As advised by the UK’s Paul Fraser Collectibles firm, Lindbergh-related items tend to retain their values quite well, as evidenced by a number of high-profile sales in recent years. Among them, a landing certificate at Le Bourget, received after Lindbergh’s transatlantic flight and dated to 22 May 1927, sold for $32,500 in 1993. In 1999, a collection of Lindbergh rarities sold for $178,000, including hammer fee. Included were a five-line typewritten endorsement signed by Lindbergh, some other pieces of mail carried on the Spirit of St Louis, and an autographed note on American Embassy stationery. An “Air Mail” cover, accompanied by a typewritten letter signed by Lindbergh, has also sold for over $126,000, including commissions. In November 2002, a group lot of items, including an American Flag with a typed note signed by Lindbergh, sold for $57,500. The same year, a one-page letter from the historic flight sold for $75,000. In November 2006, another lot sold for $60,000 and included a small American Flag carried by Lindbergh on the Spirit of St Louis during the 1927 transatlantic flight, accompanied by a typed note autographed by the famed aviator.

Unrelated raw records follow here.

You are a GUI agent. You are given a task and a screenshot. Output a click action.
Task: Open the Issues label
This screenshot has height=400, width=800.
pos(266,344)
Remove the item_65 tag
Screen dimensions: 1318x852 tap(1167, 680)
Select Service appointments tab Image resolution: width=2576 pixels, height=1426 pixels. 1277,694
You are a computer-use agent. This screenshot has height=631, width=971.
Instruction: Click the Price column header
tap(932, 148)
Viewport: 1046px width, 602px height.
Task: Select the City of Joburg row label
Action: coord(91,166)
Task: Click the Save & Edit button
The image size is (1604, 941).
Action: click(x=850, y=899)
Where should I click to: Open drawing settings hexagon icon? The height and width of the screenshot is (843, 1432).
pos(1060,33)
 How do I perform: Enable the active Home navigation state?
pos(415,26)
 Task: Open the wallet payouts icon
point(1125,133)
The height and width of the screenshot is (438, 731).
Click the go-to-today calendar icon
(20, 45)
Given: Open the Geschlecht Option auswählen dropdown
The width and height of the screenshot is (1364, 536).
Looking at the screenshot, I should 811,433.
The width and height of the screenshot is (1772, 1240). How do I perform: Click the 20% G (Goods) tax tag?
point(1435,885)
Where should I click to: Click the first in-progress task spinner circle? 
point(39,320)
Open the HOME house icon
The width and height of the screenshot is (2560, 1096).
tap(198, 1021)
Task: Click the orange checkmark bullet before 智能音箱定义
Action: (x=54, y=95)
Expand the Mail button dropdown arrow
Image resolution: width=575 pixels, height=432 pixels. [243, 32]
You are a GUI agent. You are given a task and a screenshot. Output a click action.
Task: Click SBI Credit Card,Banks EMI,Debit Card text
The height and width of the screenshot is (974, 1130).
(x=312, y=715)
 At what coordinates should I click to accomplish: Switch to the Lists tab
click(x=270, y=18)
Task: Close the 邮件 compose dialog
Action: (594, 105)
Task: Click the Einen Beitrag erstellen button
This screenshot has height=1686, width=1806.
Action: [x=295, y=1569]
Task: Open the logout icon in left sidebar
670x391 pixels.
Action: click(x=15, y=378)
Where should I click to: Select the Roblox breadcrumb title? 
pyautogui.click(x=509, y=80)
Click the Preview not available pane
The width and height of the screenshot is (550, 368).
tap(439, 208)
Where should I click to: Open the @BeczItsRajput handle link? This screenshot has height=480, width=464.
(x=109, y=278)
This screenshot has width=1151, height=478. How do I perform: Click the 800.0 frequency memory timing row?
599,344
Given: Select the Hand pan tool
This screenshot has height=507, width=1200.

However, these original parts from the Spirit of St. Louis are the first and likely the only aircraft parts of Lindbergh’s transatlantic flight to ever appear for public sale. As such, the items within this oak case are incredibly desirable and fascinating historical artifacts from one of the greatest achievements, aviation-related or otherwise, of the 20th Century. At the time this post was originally written and published, the artifacts were being offered by the UK’s Paul Fraser Collectibles.